Source excerpt:
That's my eternal internal conflict. I Gotta Believe. We all do. But I can't believe anybody can expect anything specific that's going on in real time to go well. I can't believe anybody would even suggest the next pitch or the next swing will result in a positive development. I can't believe anybody would pencil in wins against lesser opponents or count on a couple of runs in the bottom of an inning. I can't believe everybody doesn't believe what I believe when it comes to rooting very, very carefully.

Maybe it's devout adherence to the “don't offend the baseball gods” rule, as if a celestial committee comprised of Nino Espinosa, Clem Labine and Hot Rod Kanehl — chaired by Uncle Bill Robinson — is Upstairs deciding our fate based on how deep I dare to assume Carlos Delgado will belt the next delivery from Tim Hudson. (Greg's thinking a little cocky tonight. That settles it. Delgado's grounding out.)

Maybe the entrance — call it the Exit 6986 off-ramp — to the nook of my brain where I've stashed away all the thousands of instances in which things went well is hopelessly blocked by heavy traffic at the intersecting cranny (Exit 777879…) of my brain where all the things that ever went wrong always seem to be speeding straight into a spinout.

Or maybe I'm just a muffinhead and don't know how to be overwhelmingly happy or reasonably rational between first pitch and final out.

I'm not sure what it is. I just know that I have, to date, ingested 108 Metropolitan cocktails this year.

How do you make a Metropolitan cocktail?

Easy. You mix one part long-term calm assurance with one part constant nagging anxiety and you shake like the upper deck during an NLDS.

Information given:
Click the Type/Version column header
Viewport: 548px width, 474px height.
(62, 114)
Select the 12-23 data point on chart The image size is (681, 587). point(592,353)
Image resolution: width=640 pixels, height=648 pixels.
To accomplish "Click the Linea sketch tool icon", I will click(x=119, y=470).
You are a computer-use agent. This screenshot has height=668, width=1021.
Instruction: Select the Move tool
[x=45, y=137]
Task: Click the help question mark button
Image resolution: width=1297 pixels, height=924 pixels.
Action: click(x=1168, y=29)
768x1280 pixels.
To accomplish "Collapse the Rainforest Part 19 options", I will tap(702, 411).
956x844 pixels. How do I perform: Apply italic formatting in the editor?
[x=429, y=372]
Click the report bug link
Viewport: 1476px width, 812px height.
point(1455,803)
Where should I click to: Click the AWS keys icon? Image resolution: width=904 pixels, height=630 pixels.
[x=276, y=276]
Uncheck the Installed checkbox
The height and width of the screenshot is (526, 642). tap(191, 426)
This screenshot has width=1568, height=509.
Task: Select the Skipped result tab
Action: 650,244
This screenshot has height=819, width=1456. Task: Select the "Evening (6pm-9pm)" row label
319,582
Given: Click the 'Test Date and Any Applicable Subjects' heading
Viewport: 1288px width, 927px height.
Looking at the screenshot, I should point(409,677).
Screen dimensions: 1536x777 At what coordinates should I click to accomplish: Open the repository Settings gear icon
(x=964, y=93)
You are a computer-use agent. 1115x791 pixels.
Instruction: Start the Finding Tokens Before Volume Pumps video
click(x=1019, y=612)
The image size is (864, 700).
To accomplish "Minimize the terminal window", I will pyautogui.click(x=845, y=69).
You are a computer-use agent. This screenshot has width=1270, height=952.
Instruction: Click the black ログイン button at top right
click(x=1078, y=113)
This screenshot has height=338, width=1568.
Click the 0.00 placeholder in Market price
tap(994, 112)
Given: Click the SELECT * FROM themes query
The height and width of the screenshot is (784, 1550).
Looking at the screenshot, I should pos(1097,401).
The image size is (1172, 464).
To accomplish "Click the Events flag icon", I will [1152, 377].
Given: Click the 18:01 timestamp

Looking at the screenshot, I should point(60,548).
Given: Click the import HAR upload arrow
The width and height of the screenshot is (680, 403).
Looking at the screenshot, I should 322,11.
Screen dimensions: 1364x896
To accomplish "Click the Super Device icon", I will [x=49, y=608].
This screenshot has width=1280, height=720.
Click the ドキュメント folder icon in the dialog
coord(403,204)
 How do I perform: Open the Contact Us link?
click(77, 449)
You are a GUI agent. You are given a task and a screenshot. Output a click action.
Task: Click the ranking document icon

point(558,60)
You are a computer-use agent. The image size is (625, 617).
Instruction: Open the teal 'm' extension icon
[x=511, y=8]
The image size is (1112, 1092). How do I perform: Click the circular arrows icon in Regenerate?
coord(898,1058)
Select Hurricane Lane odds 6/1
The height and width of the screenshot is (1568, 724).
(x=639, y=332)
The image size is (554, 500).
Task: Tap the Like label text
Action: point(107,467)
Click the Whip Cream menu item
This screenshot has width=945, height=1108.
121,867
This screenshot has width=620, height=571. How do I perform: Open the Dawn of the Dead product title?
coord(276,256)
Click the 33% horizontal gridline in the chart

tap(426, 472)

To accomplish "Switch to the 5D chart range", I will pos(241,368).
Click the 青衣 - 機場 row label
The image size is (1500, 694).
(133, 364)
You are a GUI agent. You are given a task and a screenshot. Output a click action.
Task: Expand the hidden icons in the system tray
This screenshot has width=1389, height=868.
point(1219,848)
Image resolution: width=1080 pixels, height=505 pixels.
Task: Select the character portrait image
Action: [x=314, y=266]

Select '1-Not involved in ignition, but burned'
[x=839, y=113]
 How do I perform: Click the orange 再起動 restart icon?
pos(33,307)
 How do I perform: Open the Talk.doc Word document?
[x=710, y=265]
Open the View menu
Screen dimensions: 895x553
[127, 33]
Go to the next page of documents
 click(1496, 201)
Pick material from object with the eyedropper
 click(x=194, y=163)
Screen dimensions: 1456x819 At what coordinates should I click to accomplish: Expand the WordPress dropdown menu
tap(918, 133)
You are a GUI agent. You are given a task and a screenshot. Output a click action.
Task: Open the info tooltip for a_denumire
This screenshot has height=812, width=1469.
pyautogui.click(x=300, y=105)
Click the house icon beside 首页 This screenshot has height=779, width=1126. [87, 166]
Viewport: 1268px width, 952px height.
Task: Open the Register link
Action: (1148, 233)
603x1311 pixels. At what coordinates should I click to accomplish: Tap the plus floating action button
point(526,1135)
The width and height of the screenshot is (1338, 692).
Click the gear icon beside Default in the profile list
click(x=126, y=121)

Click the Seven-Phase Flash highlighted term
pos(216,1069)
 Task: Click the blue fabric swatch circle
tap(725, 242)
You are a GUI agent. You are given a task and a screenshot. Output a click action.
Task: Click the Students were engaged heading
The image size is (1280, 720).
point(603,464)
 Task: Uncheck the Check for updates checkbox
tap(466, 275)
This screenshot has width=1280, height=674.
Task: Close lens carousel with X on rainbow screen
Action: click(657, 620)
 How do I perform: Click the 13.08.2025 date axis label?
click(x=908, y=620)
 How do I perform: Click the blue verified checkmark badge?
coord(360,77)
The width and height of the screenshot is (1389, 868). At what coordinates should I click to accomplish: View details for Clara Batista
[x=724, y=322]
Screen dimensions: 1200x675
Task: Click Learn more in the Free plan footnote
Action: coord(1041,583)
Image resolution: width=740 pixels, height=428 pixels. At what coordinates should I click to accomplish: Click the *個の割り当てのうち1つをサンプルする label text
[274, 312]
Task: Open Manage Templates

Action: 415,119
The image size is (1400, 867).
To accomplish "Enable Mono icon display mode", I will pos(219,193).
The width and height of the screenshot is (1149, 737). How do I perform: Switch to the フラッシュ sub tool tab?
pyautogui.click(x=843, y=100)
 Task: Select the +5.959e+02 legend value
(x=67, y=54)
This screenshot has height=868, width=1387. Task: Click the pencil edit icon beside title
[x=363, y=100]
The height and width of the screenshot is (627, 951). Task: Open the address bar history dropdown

Exercise description:
Carry on the essay about anxious baseball rooting from the point where it stops, keeping its voice and picking up after its final sentence.

Reply to the task:
Two-thirds of the 2007 season complete, I'm drinking Metropolitans as if I'm from another era. I resemble those ad guys in Mad Men, except I don't smoke cigarettes, wear suits or chase skirts. But I do insist on having my cocktail. Sipping a well-mixed Metropolitan is the only way I can unwind and get through the stress of this year's Mets.

It's different from drinking the Kool-Aid, but not wholly.

In years not nearly as good as this one, when there is only remote promise of progress, I can still picture success. Even in the sad campaigns, I see some improvement materializing somewhere down the road. That's the Gotta Believe part. That's living The Principle, as Bill Henrickson might say if he were one of us. You can't be a Mets fan if you don't think you're eventually going to receive your heavenly reward. But I contend you can't be a Mets fan — or a baseball fan — if you're sure it's due you right away.

It's a tangled web I've weaved, but it truly works for me. I'd like it to work for everybody.

Tuesday night, when Glavine was going for 300, I whiled away possible history in an IGT — an in-game thread for you non-board types. Geographically dispersed Mets fans watch or listen or monitor the game online and weigh in with an observation here or there. I've rarely made more than a token appearance in an IGT, but on Tuesday I just kind of got hooked. The back-and-forth typing pretty accurately reflected any group of Mets fans of which I've ever been part, whether at Shea, at play or at my computer. In broad strokes, I detected three kinds of people in this thread:

• Those who stuck strictly to describing the action (“Milledge caught it!”), posting a reaction (“WOW!”) or unleashing entertaining tangents (“Does anybody really name their dog Fido?”).

• Those who projected that what could go wrong would go wrong.

• Those who were offended by what one IGTer called the prevailing “'woe is us' vibe”.

I was in more or less in that middle group even though I saw the point of the third. For example, I didn't really believe the sight of Scott Schoeneweis warming up elevated the Brewers to new levels of overconfidence even if I said so. And I didn't really think Moises Alou had forgotten how “I got it!” works when he snatched a catch away from Lastings even if I said so. I wasn't even willing to write off the entire season because Geoff Jenkins walked off all over Aaron Sele even if I felt as beaten as our bullpen.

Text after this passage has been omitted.